From the records below, set down exactly the lines starting with the line that contains "The height and width of the screenshot is (608, 1430)." and going on through the line that contains "Given: Click the wind barb near 500 hPa level". Nothing else is wanted.

====== Material for this task

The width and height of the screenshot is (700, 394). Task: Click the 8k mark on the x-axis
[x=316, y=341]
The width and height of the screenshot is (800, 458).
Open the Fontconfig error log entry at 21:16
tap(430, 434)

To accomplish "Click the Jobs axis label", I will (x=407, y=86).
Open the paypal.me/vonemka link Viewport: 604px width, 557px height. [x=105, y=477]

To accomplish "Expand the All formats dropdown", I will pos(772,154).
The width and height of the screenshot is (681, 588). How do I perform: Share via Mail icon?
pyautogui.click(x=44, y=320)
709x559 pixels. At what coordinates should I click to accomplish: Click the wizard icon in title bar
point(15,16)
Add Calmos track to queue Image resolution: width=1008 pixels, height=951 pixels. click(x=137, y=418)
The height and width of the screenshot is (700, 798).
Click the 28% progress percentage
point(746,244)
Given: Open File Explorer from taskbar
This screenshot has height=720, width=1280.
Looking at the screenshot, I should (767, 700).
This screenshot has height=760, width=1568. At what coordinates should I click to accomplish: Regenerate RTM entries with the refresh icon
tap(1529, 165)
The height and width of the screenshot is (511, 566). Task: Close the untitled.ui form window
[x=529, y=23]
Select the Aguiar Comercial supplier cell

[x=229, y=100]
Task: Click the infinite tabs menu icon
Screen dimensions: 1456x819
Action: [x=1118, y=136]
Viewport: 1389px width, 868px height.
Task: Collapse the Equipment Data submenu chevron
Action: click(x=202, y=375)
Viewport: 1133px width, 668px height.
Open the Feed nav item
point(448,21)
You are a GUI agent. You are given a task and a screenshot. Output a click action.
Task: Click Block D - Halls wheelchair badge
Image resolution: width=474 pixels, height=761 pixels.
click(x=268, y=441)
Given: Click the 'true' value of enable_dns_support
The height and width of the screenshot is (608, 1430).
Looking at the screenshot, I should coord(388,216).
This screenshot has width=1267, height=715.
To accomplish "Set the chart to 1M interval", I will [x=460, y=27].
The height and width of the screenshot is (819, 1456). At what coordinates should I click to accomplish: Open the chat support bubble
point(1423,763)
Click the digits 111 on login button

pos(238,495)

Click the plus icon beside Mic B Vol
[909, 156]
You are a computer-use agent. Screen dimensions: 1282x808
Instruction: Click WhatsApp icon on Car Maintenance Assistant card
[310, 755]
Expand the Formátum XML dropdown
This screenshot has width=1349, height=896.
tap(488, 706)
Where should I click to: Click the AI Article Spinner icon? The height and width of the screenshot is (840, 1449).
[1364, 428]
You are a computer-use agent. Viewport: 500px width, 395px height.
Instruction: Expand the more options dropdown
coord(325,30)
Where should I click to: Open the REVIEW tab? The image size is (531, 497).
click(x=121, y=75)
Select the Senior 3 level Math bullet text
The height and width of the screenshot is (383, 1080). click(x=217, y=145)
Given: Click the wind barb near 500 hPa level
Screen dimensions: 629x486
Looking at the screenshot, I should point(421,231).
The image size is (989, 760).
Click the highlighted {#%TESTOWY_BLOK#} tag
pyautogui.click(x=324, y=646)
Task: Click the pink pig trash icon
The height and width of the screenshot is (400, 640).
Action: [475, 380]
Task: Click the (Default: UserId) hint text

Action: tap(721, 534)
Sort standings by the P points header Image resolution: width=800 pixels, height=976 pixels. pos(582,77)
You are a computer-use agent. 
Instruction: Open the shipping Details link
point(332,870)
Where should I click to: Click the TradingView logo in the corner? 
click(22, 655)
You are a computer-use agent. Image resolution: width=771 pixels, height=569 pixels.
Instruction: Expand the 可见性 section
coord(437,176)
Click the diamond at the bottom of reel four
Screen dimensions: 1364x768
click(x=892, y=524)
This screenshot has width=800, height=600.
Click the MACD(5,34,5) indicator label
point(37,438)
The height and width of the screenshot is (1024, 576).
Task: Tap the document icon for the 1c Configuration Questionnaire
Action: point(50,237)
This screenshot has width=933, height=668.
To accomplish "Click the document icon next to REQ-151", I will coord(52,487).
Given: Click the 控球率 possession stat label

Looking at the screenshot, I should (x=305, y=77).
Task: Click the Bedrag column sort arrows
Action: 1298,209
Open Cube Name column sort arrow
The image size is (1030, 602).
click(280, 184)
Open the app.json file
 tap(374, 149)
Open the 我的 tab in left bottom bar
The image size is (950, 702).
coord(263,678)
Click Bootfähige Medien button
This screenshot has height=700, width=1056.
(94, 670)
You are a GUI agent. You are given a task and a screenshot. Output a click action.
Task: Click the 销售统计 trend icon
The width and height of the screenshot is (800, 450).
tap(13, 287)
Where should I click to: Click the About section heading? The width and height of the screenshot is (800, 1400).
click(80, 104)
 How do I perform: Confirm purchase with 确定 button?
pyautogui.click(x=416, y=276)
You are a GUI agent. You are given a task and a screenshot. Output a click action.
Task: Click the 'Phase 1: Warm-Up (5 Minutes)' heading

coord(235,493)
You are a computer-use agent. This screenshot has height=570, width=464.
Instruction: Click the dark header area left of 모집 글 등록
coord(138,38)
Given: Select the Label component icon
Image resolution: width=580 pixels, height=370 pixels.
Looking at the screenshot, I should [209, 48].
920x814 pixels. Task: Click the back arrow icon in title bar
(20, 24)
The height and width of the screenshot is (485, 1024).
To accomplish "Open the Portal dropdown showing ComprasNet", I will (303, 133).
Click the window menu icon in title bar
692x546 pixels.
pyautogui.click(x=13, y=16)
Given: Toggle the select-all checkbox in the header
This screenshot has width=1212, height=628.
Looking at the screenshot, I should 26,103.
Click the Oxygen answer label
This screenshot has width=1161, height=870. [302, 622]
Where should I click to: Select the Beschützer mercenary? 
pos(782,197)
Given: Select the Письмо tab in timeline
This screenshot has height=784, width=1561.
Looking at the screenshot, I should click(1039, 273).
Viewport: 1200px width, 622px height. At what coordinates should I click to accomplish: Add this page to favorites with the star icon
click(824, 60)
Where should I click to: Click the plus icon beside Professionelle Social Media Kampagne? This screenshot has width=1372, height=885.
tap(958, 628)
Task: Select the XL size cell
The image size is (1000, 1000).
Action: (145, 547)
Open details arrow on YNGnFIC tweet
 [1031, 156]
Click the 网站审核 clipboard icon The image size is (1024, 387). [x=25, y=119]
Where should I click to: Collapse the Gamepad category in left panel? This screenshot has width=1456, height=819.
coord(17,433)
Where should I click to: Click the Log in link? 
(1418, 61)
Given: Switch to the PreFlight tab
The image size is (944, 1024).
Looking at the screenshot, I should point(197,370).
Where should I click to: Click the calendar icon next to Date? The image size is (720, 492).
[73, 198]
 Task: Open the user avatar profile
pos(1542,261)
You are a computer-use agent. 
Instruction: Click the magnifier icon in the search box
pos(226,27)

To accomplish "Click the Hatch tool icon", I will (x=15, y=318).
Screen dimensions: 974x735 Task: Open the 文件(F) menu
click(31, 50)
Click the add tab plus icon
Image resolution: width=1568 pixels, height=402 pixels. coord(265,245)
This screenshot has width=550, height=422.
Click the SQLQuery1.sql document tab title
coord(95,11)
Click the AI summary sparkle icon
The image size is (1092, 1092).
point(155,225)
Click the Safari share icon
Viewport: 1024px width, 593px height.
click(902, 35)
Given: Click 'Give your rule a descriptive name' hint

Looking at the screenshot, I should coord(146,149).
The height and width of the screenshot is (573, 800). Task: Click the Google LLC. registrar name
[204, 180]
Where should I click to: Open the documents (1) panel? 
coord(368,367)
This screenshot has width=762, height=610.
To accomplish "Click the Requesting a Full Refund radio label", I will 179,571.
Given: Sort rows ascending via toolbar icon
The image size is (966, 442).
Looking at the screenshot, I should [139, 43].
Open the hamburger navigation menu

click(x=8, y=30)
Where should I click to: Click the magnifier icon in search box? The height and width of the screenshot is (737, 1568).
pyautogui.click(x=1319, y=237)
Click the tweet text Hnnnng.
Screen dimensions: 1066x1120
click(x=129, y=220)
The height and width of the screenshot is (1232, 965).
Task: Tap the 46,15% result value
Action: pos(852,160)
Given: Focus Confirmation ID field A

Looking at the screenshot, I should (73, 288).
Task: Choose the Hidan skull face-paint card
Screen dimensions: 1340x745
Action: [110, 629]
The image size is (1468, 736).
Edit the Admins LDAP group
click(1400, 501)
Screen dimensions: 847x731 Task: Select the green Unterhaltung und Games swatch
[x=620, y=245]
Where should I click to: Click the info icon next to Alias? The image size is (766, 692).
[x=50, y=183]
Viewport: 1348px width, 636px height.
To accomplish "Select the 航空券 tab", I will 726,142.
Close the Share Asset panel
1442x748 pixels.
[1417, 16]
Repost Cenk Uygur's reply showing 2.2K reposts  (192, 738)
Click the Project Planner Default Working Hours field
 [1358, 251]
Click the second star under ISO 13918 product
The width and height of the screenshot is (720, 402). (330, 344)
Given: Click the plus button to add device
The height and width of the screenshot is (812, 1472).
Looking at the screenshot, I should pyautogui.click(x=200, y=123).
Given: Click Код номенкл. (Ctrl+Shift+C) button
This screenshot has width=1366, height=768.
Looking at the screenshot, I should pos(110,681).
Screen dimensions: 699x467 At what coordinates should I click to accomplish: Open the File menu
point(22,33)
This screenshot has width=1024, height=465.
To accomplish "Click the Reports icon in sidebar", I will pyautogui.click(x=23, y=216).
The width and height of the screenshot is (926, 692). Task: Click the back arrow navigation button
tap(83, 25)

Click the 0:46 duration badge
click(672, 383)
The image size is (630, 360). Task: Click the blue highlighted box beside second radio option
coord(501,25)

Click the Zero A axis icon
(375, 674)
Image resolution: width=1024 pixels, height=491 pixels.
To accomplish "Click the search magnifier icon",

============

Task answer:
The height and width of the screenshot is (608, 1430).
Looking at the screenshot, I should coord(388,216).
This screenshot has width=1267, height=715.
To accomplish "Set the chart to 1M interval", I will [x=460, y=27].
The height and width of the screenshot is (819, 1456). At what coordinates should I click to accomplish: Open the chat support bubble
point(1423,763)
Click the digits 111 on login button

pos(238,495)

Click the plus icon beside Mic B Vol
[909, 156]
You are a computer-use agent. Screen dimensions: 1282x808
Instruction: Click WhatsApp icon on Car Maintenance Assistant card
[310, 755]
Expand the Formátum XML dropdown
This screenshot has width=1349, height=896.
tap(488, 706)
Where should I click to: Click the AI Article Spinner icon? The height and width of the screenshot is (840, 1449).
[1364, 428]
You are a computer-use agent. Viewport: 500px width, 395px height.
Instruction: Expand the more options dropdown
coord(325,30)
Where should I click to: Open the REVIEW tab? The image size is (531, 497).
click(x=121, y=75)
Select the Senior 3 level Math bullet text
The height and width of the screenshot is (383, 1080). click(x=217, y=145)
Given: Click the wind barb near 500 hPa level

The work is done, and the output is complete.